VILLAGE

PAR MARIE

Moi je viens d’un bled. C’est chiant. Parce que c’est un village chiant. Plus de vaches que d’habitants. La France rurale, sans wifi ni 3G. Mais bon on a quand même l’électricité.

Ce n’est pas étranger ni exotique. C’est paumé. C’est chiant mais je l’ai déjà dit. Quand je dis, « Salut, je m’appelle Laure, je viens de ce coin ». Les gens sont polis et disent « Ah oui, et c’est où ça ? ». « A côté de Nevers ». Et voilà, des yeux vitreux, la recherche frénétique d’une bribe de souvenir de cours de géo. Un peu de panique à l’idée d’être démasqué. Coupable d’être ignorant. Mais d’abord beaucoup d’indifférence. Je comprends, mon bled et la campagne, c’est pas très excitant. Mon village, personne ne connait. Sauf les 70 habitants. Moyenne d’âge, 90 ans ou presque, 273 vaches, 4 fermes. Et là j’ennuie déjà tout le monde.
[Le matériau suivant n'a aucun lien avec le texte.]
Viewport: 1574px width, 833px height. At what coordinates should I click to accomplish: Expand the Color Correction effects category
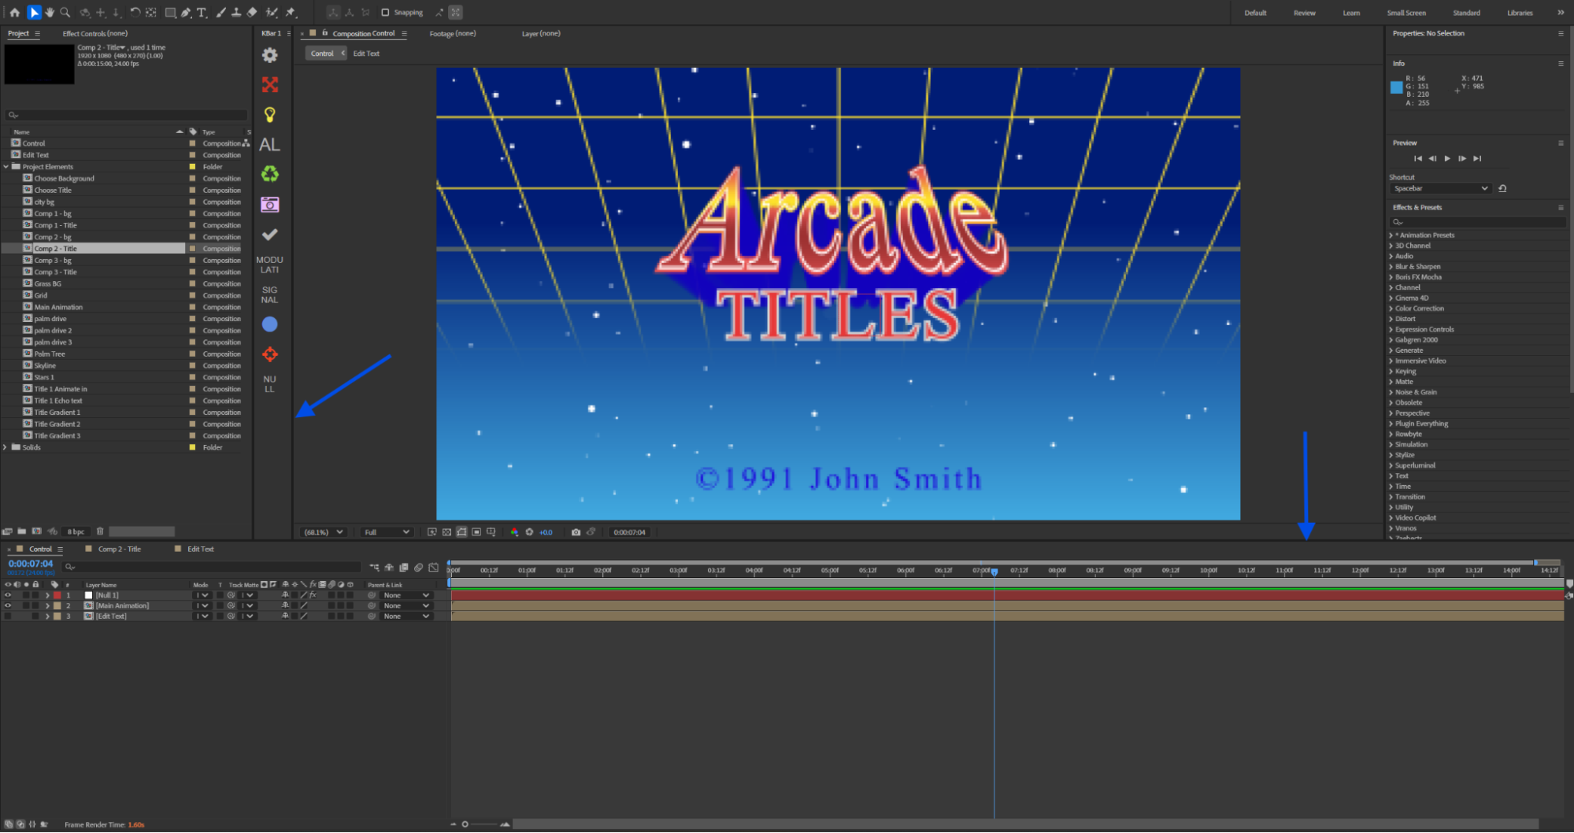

Mais que chacun se rassure, bientôt mon village aura disparu. Il est trop petit. Mais il prend quand même trop de place. Surtout il coûte trop cher. Alors on va le fusionner avec la ville d’à côté. Effacé de la carte, des habitants exilés ou disparus, effacé des mémoires, bientôt je viendrai de nulle part.